Spring 2004 Institutions News Archive
John V. O'Loughlin has been awarded a Faculty Fellowships for the academic year 2004. These fellowships are highly competitive awards that CU-Boulder grants to its faculty. They provide a reassignment of University responsibilities so that the faculty member may pursue full-time research or creative work. Upon recommendation from the Council on Research and Creative Work (which provides faculty members with financial assistance and/or time free from teaching and administrative responsibilities), the Dean of the Graduate School awards the Faculty Fellowship.
CNN/Money (from the editors of CNN and Money magazine) used a study by David Leblang as a source for their Jan 22, 2004 article, "Surprise: Dems are better for rallies." Staff writer Alexandra Twin wrote:
"... However, volatility is actually lower during Democratic presidencies, according to both the UCLA study and another recent study by two political science professors -- David Leblang of the University of Colorado and Bumba Mukherjee of Florida State University. The study ("Elections, Partisan Politics and Stock Market Performance: Theory and Evidence from a Century of American and British Returns") -- which tracks stock market returns since the first day the Dow Jones industrial average was calculated in 1896 through the fall of 2001 -- shows that market volatility decreases during Democratic administrations."
"A 2002 academic survey of urban management in Moscow written by Vladimir Kolossov and Olga Vendina from the Academy of Science's Institute of Geography and John O'Loughlin from the University of Colorado's Institute of Behavioral Science, said that 'the interests of the majority of Muscovites are ill served by contemporary political structures and processes.' Writing about the real estate office boom in the center, the report said that this 'should not eclipse the interests of the population as a whole. The most attractive and prestigious sections of the city must be accessible to the general public and they should not be turned into citadels for the well-to-do."

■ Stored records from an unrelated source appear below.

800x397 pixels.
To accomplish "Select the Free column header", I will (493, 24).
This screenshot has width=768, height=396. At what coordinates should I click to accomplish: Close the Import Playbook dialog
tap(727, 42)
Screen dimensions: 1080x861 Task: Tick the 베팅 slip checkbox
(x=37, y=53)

O'Flynn, Kevin. 2004. Fast-changing center is squeezing out locals. The Moscow Times [online] 13 Jan, Business sec., p. 19
Congratulations to Marco Antonsich (Geography Ph.D. student and student intern, Political and Economic Change Program) for being awarded the Political Geography Special Group winner of the 2004 PGSG Student Paper Competition. His awarding paper is entitled: "Re-scaling territorial political identitites? On the relationship between territory and identity in the age of globalisation."
Keith Maskus spoke at the European Commission 10th Anniversary Conference Celebrating the WTO-TRIPS Agreement in Brussels on June 23, 2004.

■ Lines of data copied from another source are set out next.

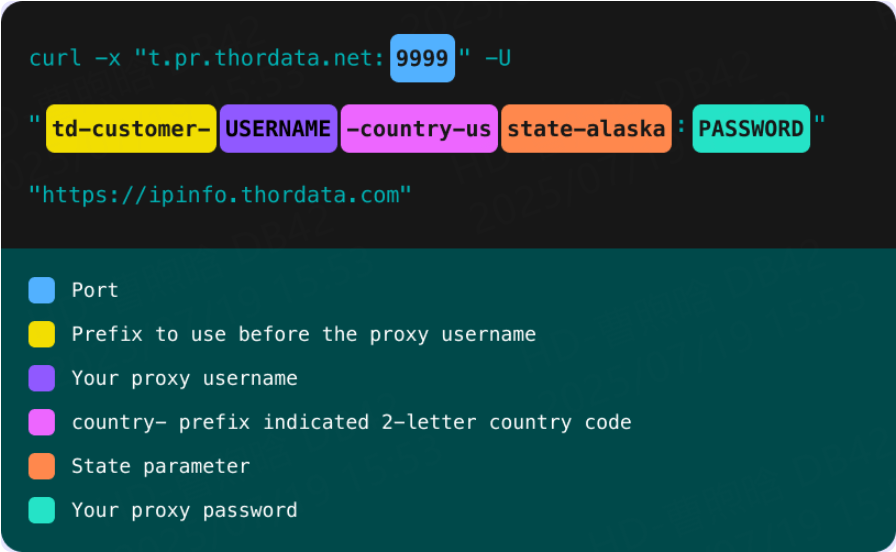This screenshot has height=552, width=896.
Task: Click the purple USERNAME placeholder
Action: pyautogui.click(x=278, y=128)
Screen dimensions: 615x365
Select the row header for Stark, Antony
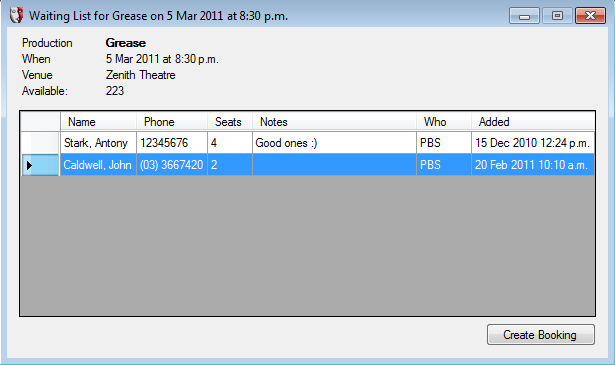click(x=40, y=143)
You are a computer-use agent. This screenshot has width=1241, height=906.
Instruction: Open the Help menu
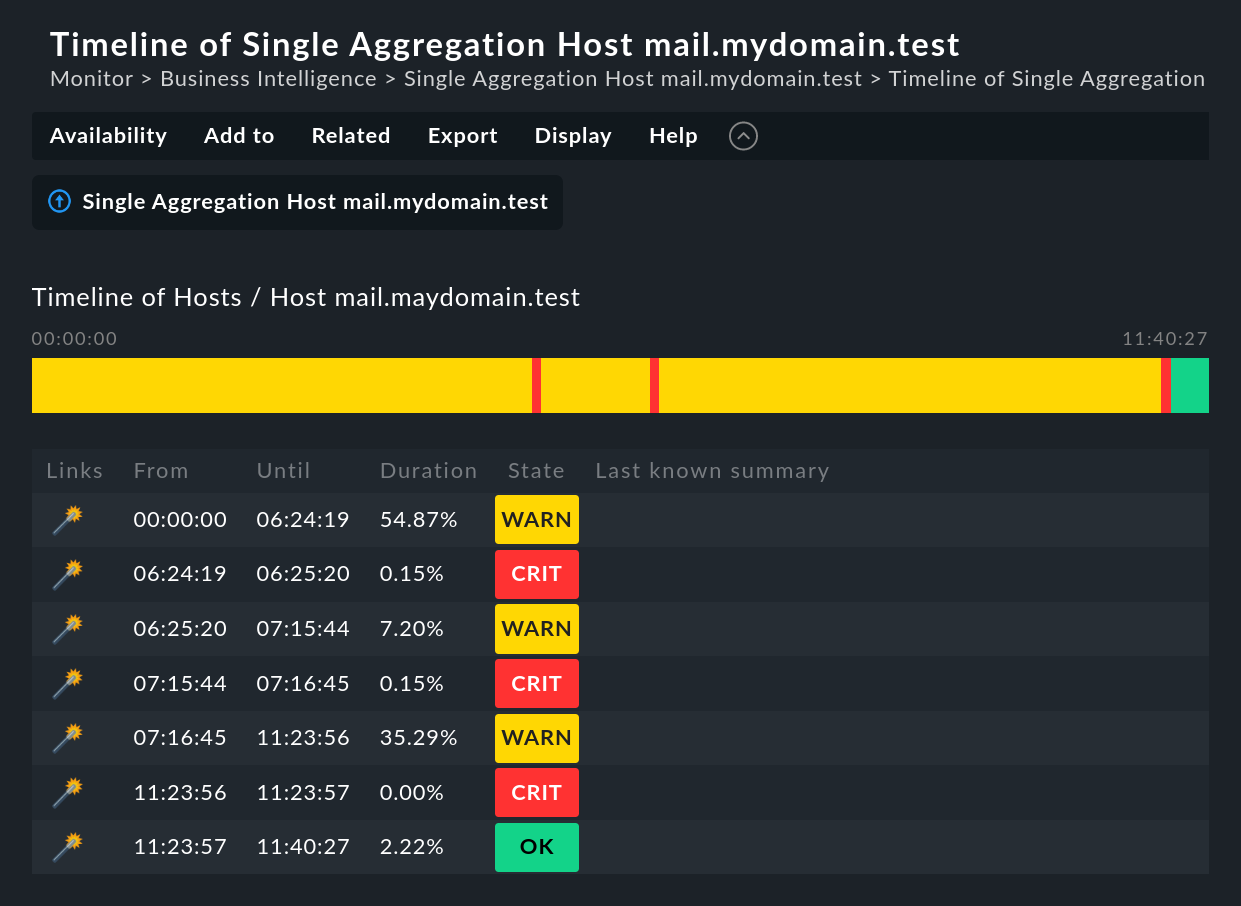673,136
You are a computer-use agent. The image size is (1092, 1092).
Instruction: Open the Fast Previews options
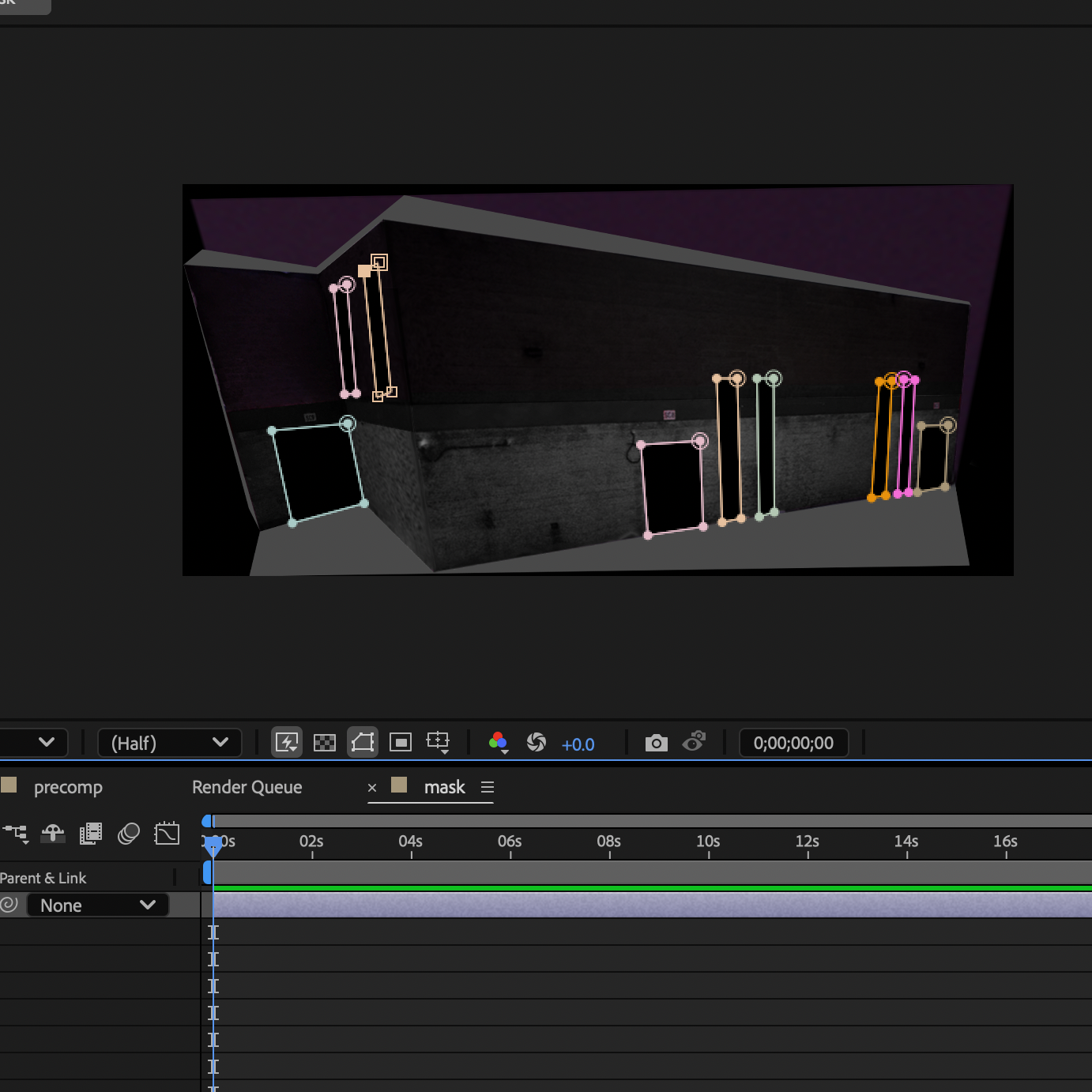(287, 742)
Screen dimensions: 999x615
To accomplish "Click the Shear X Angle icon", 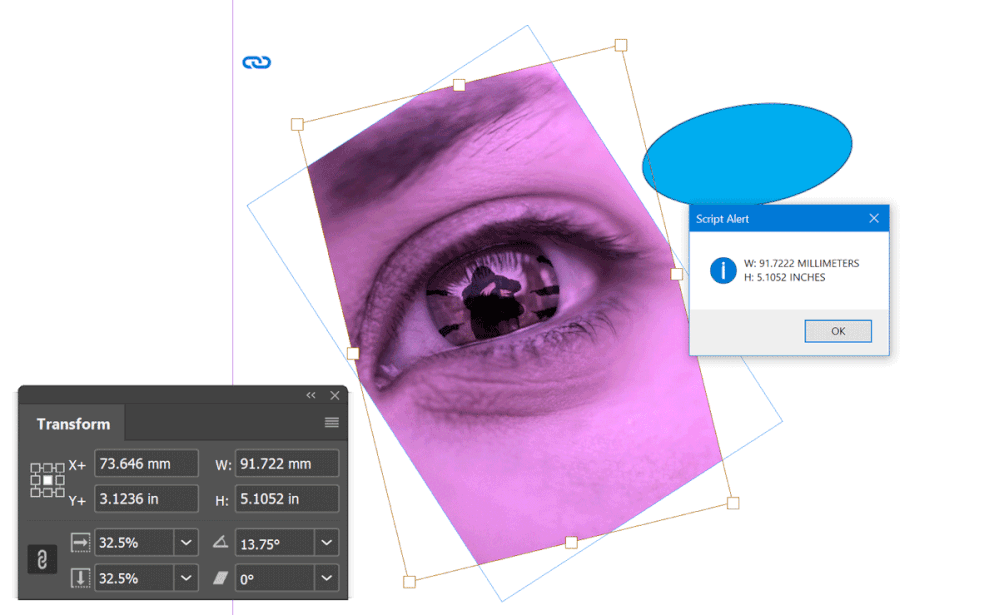I will coord(220,578).
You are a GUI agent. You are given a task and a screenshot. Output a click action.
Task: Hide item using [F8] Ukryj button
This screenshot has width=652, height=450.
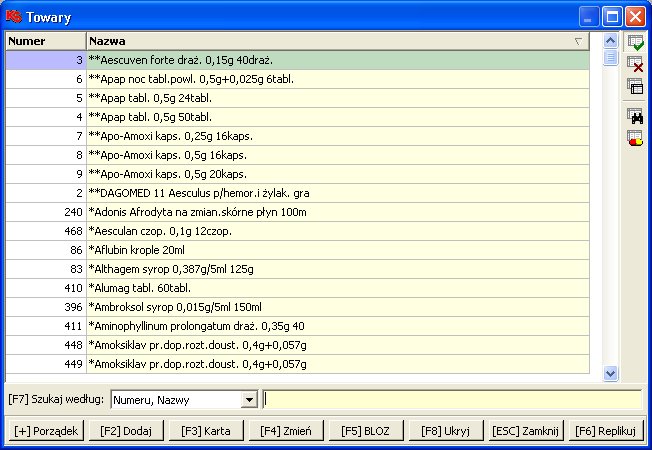445,431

Frank Witmer (Geography Ph.D. student and student intern, Political and Economic Change Program) has been awarded a summer research fellowship at the International Institute for Applied Systems Analysis as part of their Young Scientists Summer Program. The institute is located near Vienna, Austria and engages in research of regional and global importance in the three areas of Natural Resources & Environment, Population & Society, and Energy & Technology. Frank will conduct research that addresses the human-environment relationship by combining remotely sensed data with land type and potential crop productivity data for European Russia.

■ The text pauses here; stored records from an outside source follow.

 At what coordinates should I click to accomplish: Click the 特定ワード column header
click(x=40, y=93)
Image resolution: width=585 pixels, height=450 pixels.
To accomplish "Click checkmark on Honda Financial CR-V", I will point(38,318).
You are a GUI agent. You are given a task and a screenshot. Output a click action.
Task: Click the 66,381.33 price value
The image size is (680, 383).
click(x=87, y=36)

John V. O'Loughlin has received the prestigious Guggenheim Fellowship Award. He was one of 185 winners (including a diversity of artists, scholars, and scientists) selected from 3,200 applicants. The winners are appointed based on distinguished achievement and promise for future accomplishments.
The Guggenheim fellowship funding will be used to complete a book on the new political geography of Ukraine. This book will revisit two classic themes of political geography: borders and geopolitical orders. The geopolitical interests of external actors, particularly Russian and NATO, are connected to the specific development of post-independent borders of Ukraine. Such a linkage is rare despite the obvious implications for territorial delimitation of geopolitical claims and the reverse, the effects of boundary changes on existing geopolitical arrangements and associations. Ukraine’s relations with Russia are foremost in their implications for the territorial integrity of a state with a large Russian minority, located predominantly in the East and South of Ukraine. Earlier geopolitical study dating back to the beginning of the twentieth century connected the macro-perspective of geopolitics to the micro-scale effects of borders and frontier delimitations. Whilst not advocating a return to ethnocentric, state-centred geopolitical study, this book revives the classic geopolitical tradition without the national-patriotic baggage that accompanied earlier works. It thus makes a contribution to the renaissance of limology (border study) in political geography and the study of the geopolitics of Ukraine, the “key in the arch” of post-Communist Europe.